Adonis
Antonio Corradini
An item at Metropolitan Museum of Art
This marble was once displayed alongside a companion sculpture of a reclining Venus (now lost) in the Sagredo family’s Venetian palace. Eighteenth-century inventories identify the subject as the mythological huntsman Adonis, beloved of the goddess Venus. Although he is often depicted with fatal wounds after being killed by a boar, this reclining figure appears to be in a peaceful slumber, instead seemingly recalling the related myth of the sleeping shepherd Endymion, whose youthful beauty seduced Diana. The body’s languid pose and highly polished flesh form a sensuous display of undulating marble whose fluid curves and tactile surfaces would have complemented the palace’s interior.

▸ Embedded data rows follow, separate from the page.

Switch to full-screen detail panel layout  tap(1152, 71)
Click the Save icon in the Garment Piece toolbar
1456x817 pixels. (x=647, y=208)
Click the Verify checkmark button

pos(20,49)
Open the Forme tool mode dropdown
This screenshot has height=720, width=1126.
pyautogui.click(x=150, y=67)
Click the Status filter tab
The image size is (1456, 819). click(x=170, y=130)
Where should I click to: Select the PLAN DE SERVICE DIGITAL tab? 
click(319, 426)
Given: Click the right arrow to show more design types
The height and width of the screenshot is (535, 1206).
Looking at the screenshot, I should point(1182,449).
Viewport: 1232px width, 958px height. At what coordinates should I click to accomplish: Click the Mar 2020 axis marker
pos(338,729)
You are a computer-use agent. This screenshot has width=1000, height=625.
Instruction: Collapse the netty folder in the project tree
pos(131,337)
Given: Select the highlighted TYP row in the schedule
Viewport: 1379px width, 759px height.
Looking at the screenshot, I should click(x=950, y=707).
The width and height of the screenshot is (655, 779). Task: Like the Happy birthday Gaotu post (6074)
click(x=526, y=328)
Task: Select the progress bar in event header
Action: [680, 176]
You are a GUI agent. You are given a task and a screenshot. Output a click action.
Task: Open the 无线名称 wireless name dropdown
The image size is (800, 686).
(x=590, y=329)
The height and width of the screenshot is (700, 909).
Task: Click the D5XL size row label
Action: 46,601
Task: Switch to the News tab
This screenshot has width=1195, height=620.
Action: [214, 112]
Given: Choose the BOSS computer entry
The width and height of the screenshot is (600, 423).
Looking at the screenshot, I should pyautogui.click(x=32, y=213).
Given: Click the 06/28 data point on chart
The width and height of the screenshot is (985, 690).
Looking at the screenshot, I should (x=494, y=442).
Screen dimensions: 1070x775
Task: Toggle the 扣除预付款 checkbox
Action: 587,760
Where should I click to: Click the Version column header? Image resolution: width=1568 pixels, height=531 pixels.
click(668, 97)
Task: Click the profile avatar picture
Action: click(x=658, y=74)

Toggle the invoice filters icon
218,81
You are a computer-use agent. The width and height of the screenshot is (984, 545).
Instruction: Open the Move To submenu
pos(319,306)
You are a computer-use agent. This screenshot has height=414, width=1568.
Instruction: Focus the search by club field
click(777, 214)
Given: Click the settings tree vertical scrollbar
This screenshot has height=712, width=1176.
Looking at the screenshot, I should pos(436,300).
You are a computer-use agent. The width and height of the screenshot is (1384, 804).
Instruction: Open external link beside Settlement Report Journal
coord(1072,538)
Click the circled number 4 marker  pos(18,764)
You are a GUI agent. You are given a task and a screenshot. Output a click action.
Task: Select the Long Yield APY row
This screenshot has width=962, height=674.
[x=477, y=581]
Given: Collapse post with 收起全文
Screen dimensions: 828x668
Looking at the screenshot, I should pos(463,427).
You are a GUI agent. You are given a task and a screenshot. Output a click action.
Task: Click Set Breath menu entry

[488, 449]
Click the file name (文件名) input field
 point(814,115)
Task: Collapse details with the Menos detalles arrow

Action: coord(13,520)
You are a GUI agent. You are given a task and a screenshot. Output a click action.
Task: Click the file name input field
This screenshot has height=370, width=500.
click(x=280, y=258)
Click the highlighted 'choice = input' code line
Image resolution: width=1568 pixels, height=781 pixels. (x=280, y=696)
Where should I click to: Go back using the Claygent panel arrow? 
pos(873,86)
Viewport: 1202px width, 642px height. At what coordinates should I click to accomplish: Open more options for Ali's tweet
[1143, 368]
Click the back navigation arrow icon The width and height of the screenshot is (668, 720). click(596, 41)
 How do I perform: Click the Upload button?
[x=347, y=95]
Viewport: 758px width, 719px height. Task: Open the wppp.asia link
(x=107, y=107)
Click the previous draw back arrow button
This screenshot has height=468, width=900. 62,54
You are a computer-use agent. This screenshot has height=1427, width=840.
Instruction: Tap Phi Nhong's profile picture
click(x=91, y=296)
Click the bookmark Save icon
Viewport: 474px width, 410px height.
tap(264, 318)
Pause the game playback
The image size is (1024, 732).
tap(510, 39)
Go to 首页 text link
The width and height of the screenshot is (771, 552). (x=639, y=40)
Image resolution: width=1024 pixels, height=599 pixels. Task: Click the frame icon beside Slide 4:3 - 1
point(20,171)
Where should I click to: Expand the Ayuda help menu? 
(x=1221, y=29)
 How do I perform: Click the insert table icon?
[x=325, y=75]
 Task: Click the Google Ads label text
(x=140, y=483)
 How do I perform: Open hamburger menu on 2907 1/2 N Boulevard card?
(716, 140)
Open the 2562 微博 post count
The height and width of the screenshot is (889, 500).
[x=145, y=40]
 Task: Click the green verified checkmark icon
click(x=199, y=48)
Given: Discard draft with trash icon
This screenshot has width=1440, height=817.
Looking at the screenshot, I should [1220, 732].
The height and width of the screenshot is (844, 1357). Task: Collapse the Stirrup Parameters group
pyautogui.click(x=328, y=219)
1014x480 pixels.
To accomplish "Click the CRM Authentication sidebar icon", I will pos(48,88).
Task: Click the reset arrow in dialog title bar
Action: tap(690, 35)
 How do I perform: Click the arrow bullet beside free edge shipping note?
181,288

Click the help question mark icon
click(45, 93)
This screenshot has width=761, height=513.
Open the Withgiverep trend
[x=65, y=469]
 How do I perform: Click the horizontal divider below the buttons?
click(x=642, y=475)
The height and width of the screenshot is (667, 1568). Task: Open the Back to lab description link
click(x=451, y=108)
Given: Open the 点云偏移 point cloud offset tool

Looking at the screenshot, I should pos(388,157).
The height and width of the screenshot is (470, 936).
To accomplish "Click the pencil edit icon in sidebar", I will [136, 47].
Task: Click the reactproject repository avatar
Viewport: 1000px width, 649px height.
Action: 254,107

European Sculpture and Decorative Arts
An exhibit at Metropolitan Museum of Art
The fifty thousand objects in the Museum's comprehensive and historically important collection of European sculpture and decorative arts reflect the development of a number of art forms in Western European countries from the early fifteenth through the early twentieth century. The holdings include sculpture in many sizes and media, woodwork and furniture, ceramics and glass, metalwork and jewelry, horological and mathematical instruments, and tapestries and textiles. Ceramics made in Asia for export to European markets and sculpture and decorative arts produced in Latin America during this period are also included among these works.